New ion trap used to create highly accurate mass spectrometer

Researchers have developed a new mass spectrometer that uses rotation frequencies of ionised molecules to measure mass with high accuracy.

A group of researchers has developed a new mass spectrometer that uses rotation frequencies of ionised molecules in strong magnetic fields to measure masses with higher accuracy (FT ICR). 

The study was conducted at Skolkovo Institute of Science and Technology (Skoltech), Russia. 

The team designed an ion trap that ensures the utmost resolving power in ultra-strong magnetic fields. According to the researchers, the ion trap is shaped like a cylinder made up of electrodes, with electric and magnetic fields generated inside. The exact masses of the test sample’s ions can be determined from their rotation frequencies. The electrodes must create a harmonised field of a particular shape such that the ions rotate predictably. A trap with this field is called a Dynamically Harmonized Cell (DHC).

Mass spec

Skoltech scientists pin hopes on a new ion trap to create the world’s most accurate mass spectrometer [credit: Evgeny Nikolaev and Anton Lioznov/Skoltech].

Although the cell’s field is of a highly complex nature and is not harmonised, for fast rotating ions in the magnetic field it still appears as harmonised due to the averaging effect. 

According to he team, mass measurement accuracy is supposed to increase linearly with magnetic field strength, however in reality, the pattern is non-linear and the increase in accuracy is much slower than expected. The scientists assumed that non-linearity occurs because the level of vacuum in the cell is not sufficient, no matter how advanced are the pumps. They developed a trap with both ends open for easy evacuation of residual gases and named it the ‘Zig-Zag Cell’.

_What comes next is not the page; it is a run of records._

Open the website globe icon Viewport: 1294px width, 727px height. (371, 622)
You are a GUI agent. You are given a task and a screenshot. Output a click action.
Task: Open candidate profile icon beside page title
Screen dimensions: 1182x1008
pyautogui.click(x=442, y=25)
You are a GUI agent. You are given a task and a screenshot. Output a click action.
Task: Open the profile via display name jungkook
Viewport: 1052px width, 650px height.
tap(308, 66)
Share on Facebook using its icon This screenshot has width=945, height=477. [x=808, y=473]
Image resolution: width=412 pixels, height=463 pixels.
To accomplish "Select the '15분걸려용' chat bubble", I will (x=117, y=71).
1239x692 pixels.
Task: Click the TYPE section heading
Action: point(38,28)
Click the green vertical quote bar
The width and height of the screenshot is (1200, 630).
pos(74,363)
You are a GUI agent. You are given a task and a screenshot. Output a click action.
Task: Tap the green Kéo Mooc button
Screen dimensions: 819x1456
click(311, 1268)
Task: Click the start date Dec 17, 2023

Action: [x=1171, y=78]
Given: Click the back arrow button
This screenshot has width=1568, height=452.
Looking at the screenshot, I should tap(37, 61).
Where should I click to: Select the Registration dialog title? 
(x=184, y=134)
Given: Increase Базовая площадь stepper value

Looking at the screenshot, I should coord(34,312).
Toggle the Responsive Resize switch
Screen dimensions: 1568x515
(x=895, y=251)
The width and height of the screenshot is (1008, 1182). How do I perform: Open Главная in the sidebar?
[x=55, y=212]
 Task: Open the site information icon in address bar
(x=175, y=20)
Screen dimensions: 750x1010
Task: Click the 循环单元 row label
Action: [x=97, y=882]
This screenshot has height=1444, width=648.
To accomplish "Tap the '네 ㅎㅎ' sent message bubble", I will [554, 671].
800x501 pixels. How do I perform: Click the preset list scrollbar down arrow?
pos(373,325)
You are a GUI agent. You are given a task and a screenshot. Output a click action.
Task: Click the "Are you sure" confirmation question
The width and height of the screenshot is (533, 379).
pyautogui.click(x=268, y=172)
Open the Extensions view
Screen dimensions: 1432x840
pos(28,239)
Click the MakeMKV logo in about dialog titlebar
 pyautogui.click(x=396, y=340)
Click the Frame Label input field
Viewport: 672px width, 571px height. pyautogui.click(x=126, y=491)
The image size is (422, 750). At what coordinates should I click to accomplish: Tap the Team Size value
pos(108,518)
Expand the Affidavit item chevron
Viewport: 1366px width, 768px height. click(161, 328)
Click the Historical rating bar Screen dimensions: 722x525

“Right now, our lab is manufacturing the new cell which we will use for experiments to check whether our assumptions and theoretical predictions are correct and if they are, the trap will put the linear relationship between mass spectrum measurement accuracy and magnetic field strength back in place, thus ensuring higher accuracy at very high values of magnetic field strength. The fact that the accuracy increases with an increase in magnetic field strength means that the trap will potentially help create the most accurate mass spectrometer of all,” said Anton Lioznov, a PhD student at Skoltech.

The research was published in the journal Analytical Chemistry.